Wishon Dam Sonar Investigation, July 2018
Teaming up with our frequent collaborators UAI and SeaView Systems as subcontractors to Phoenix International, we obtained high-resolution imagery of the dam at Wishon Lake for PG&E using UAI's custom MS1000 sonar.
The guys from Phoenix Int'l launching their ROV down the face of the dam to investigate targets we located with our sonar scans
Our sonar setup, mounted to a PVC cart I built to roll down the 45 degree face of the dam
Ken LaBry, chief scientist at UAI, running the sonar
Matthew Cook of SeaView Systems taking care of our boat while the sonar is over the side
Catalina Sea Ranch, 2018
Beginning in June of 2018 West Coast ROV was contracted by Catalina Sea Ranch to provide monthly and annual inspections of their aquaculture facility as well as on-demand services such as finding and retrieving objects dropped to the seafloor and assisting with maintenance operations.

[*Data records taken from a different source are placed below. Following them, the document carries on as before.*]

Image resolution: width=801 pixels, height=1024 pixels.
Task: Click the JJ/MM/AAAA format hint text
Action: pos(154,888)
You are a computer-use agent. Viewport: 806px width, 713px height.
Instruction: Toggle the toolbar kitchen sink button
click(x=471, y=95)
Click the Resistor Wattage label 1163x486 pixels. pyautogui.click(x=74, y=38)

The videos below show a visit from a huge school of Yellowtail tuna who always stop by for a visit with the ROV when we're out at the Ranch and some interesting work using the grabber on our vehicle down on the seafloor.

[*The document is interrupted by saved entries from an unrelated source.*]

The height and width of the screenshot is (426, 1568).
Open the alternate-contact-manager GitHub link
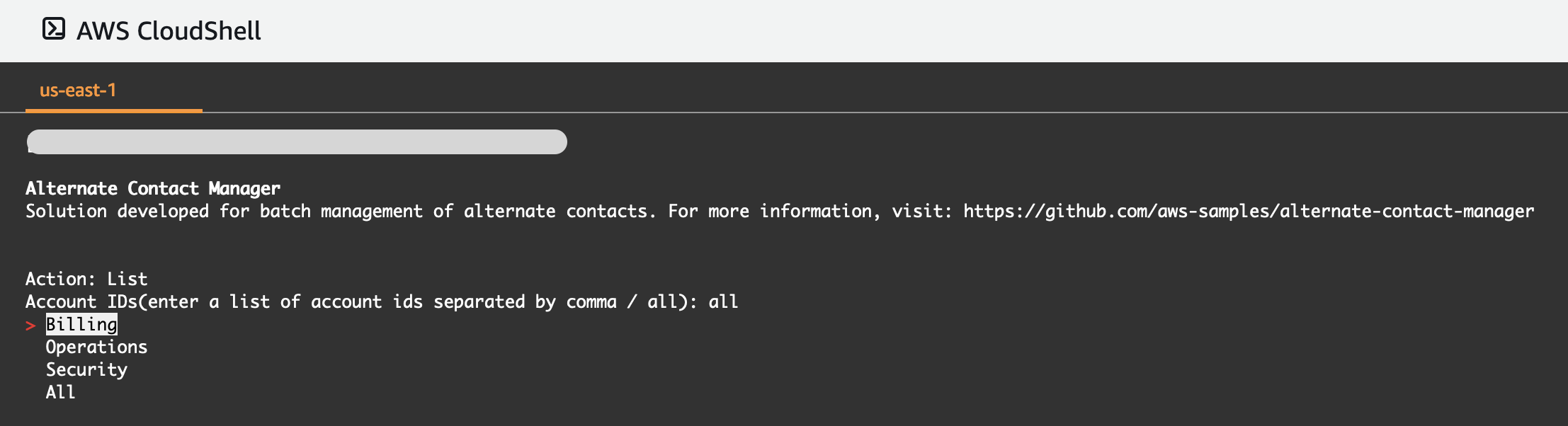click(x=1249, y=211)
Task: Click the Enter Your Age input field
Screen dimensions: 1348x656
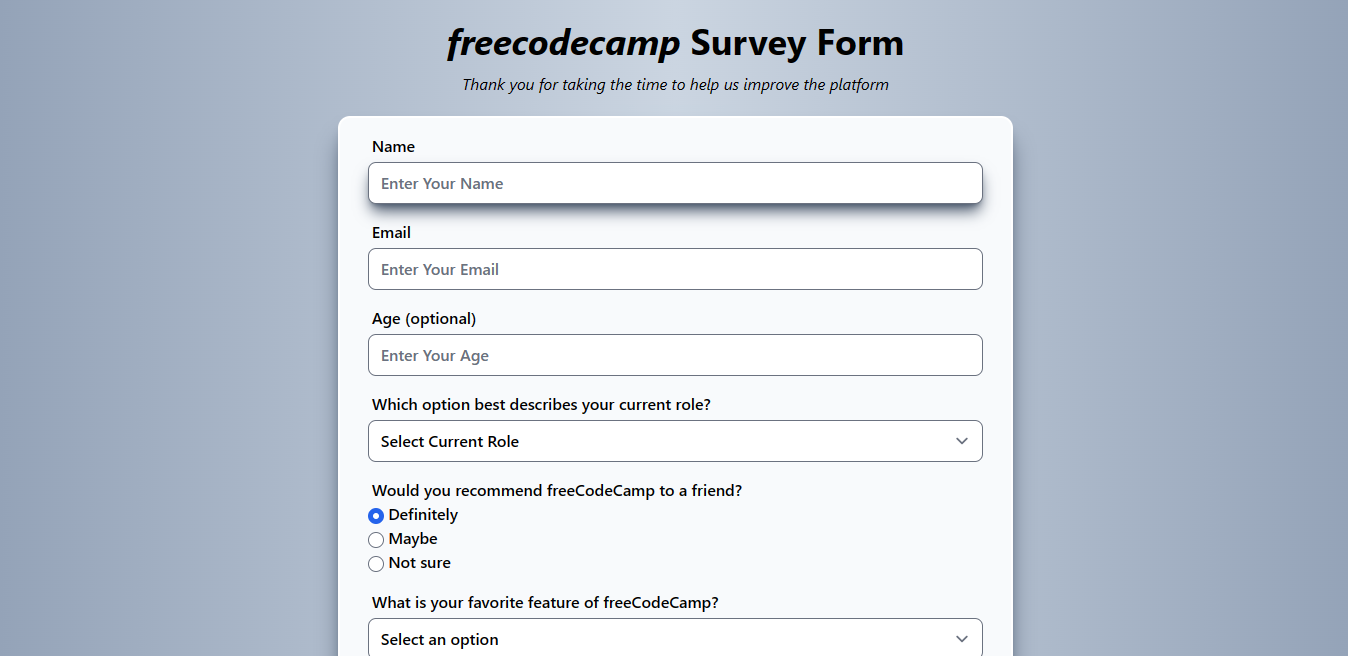Action: [675, 355]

Canal Siphon Investigations, Solano Irrigation District, May 2017
Working with SeaView Systems as subcontractors to Global Diving and Salvage, we conducted visual and sonar inspections of three large siphons, the longest of which was around 6,500 feet long. After the field work, West Coast ROV processed the sonar data to provide 3D point-cloud imagery of the siphon pipes/tunnels and calculations of the depth and total volume of sediment present in them.

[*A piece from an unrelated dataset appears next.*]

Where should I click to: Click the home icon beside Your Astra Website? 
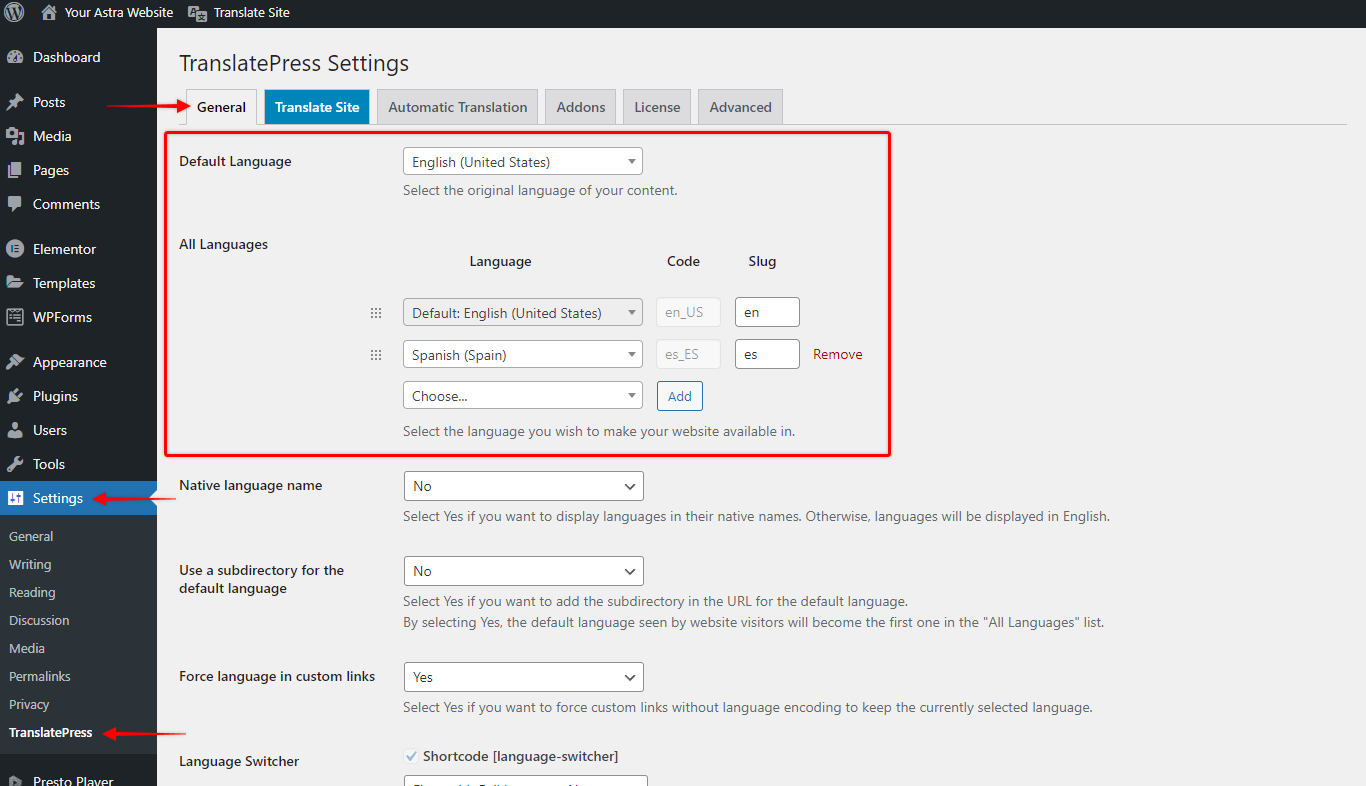[x=49, y=13]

Oroville Dam Sonar Investigation, February 2017
Remember how Oroville Dam almost collapsed in the winter of 2016/2017 due to the torrential rains we had? Lake Oroville filled up with so much water that it overflowed, quickly eroding first the dirt hillside below the emergency spillway, then the concrete face of the dam itself below the main spillway gates. When work began in late February, 2017 to asses the damage and begin repairs, who do you think got the call to perform high-resolution imaging of the dam's spillway gates and other still-submerged structures? DRS Marine, one of the prime contractors involved in the project, called Ken LaBry of UAI, of course, who then called SeaView and West Coast ROV for backup. It was an amazing experience to be part of the literal army of workers who showed up to begin the work of fixing the giant mess on and below Oroville Dam.
This tiny-looking structure is the main spillway gates where a bunch of pictures below were taken.
This picture was taken the morning they finally closed the spillway gates and we got the first good look at the damage. Note that the spillway is still wet between the gates at the top and the hole in the hillside below.
Here we are, up close and personal on the lake side of the spillway gates! There are metal gates at the end of these chambers, on the other side is a 770 foot drop, and we can clearly see that water is still flowing out of them! The seals around the edges of the gates got shredded by all that water flow, so the gates are now leaky. DRS Marine divers are in the water under the boat at the far end of the gate structure stuffing rags into the gaps around the edges of the gates by hand to stop the water flow.
Ken and Matthew again, and a cool guy from DRS Marine whose name I can't remember. Note the rubble teetering at the top of the spillway walls
Me and the spillway area from a distance.
Note the size of the boat still tucked into one of the gate chambers for a sense of the scale.
Matthew from SeaView and the gates.
Ken running the sonar, peering into one of the gate chambers. Happily, our investigation showed that the gates and surrounding structures were all in excellent condition
We also imaged the diversion dam at Thermalito on our first day at Oroville, a smaller but important structure downstream from the main dam.
Peeking out over one of the gates at Thermalito. It's *only* a ~150 foot drop on the other side.